New York Daily News journalist Jim Farber complimented Trainor's "large" voice and "witty" writing style on the album; however, Farber said that "over the course of the album she crosses the line from confident to smug", adding, "The fact that she often harmonizes with herself only emphasizes the image of self-containment".
The Daily Telegraph's Helen Brown called Title "relentlessly cute" and felt it showcased "plenty of wit, and watertight tunes"; however, Brown went on to comment that with the album Trainor offers "as many empty calories as the most vacuous TV talent show contestant", and opined that "she needs to read more self-help than she spouts".
Slant Magazine's Alexa Camp opined that the album's "blue-eyed soul is ultimately just pale" and commented: "It's unclear how Trainor's otherwise retro shtick is sustainable, as evidenced by similar artists like Duffy seeing their careers quickly wane. After all, Trainor is no Amy Winehouse, lacking both that singer's raw emotive talent and Back to Black's ability to infuse her period sound with a distinctly 21st-century sonic and lyrical sophistication."
Spin writer Dan Weiss said, "If Title ends up being a gateway for body-conscious adolescents [...], more power to it", adding, "But if she was actually as clever as her press release and titled the album It Girl With Staying Power, she might actually have staying power".

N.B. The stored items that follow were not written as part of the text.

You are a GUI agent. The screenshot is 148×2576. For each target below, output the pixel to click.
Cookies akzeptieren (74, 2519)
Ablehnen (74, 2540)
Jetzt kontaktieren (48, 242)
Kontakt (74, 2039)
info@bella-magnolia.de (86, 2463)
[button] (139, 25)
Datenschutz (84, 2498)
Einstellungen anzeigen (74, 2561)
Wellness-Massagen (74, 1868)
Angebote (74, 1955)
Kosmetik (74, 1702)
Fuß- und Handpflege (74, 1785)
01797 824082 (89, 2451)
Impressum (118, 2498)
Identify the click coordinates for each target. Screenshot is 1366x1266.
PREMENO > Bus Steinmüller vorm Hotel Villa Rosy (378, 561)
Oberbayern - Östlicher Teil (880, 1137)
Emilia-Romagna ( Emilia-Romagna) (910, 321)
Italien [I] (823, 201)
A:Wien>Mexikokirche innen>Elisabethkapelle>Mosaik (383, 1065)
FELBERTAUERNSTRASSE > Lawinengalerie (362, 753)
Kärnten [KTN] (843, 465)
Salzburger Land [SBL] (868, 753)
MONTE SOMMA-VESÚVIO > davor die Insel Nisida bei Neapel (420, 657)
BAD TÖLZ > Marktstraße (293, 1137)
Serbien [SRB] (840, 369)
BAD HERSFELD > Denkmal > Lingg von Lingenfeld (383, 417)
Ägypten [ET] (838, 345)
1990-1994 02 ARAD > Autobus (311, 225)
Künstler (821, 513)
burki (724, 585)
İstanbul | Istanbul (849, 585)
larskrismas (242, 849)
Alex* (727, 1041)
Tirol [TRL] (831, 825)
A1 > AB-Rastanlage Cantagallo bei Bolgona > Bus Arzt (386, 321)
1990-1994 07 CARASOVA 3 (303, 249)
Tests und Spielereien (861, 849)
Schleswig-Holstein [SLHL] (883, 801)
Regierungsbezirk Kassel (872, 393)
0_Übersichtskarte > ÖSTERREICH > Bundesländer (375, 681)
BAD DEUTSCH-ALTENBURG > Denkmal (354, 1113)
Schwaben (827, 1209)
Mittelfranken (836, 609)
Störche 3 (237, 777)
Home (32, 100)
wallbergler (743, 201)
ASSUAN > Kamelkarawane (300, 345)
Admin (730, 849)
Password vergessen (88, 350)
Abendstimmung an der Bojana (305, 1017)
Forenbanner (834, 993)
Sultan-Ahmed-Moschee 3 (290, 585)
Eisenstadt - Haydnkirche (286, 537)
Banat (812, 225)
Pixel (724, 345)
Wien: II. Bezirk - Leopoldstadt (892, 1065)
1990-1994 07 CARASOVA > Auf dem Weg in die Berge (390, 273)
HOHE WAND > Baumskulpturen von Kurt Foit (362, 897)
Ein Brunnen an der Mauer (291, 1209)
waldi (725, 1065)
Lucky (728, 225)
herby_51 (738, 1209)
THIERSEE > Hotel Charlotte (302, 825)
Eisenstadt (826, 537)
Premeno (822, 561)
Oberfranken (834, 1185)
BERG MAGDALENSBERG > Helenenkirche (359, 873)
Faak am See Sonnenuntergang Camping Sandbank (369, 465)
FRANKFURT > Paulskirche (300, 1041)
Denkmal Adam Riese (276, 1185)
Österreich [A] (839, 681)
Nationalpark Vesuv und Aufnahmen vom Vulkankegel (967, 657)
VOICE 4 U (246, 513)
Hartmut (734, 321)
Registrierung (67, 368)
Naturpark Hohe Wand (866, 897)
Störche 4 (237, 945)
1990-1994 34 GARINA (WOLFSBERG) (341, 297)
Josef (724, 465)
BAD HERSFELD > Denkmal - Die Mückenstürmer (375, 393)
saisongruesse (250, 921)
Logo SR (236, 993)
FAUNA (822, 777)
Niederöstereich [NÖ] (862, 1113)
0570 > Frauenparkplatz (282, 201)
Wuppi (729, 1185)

In a negative review, Mikael Wood of the Los Angeles Times wrote that Title is "cheerful, crafty, yet vexing", and that it "basically offers a dozen variations on 'All About That Bass'".
Wood went on to criticize the record's opposing themes as "unexamined" and said Trainor's use of certain vocal patterns are "typically associated with black singers".
Tshepo Mokoena of The Guardian said the album is "full of lyrical contradictions" and lacks consistency. Mokoena also wrote, "Come for catchy hooks sung in an affected Southern accent, not for insightful and, intimate songwriting."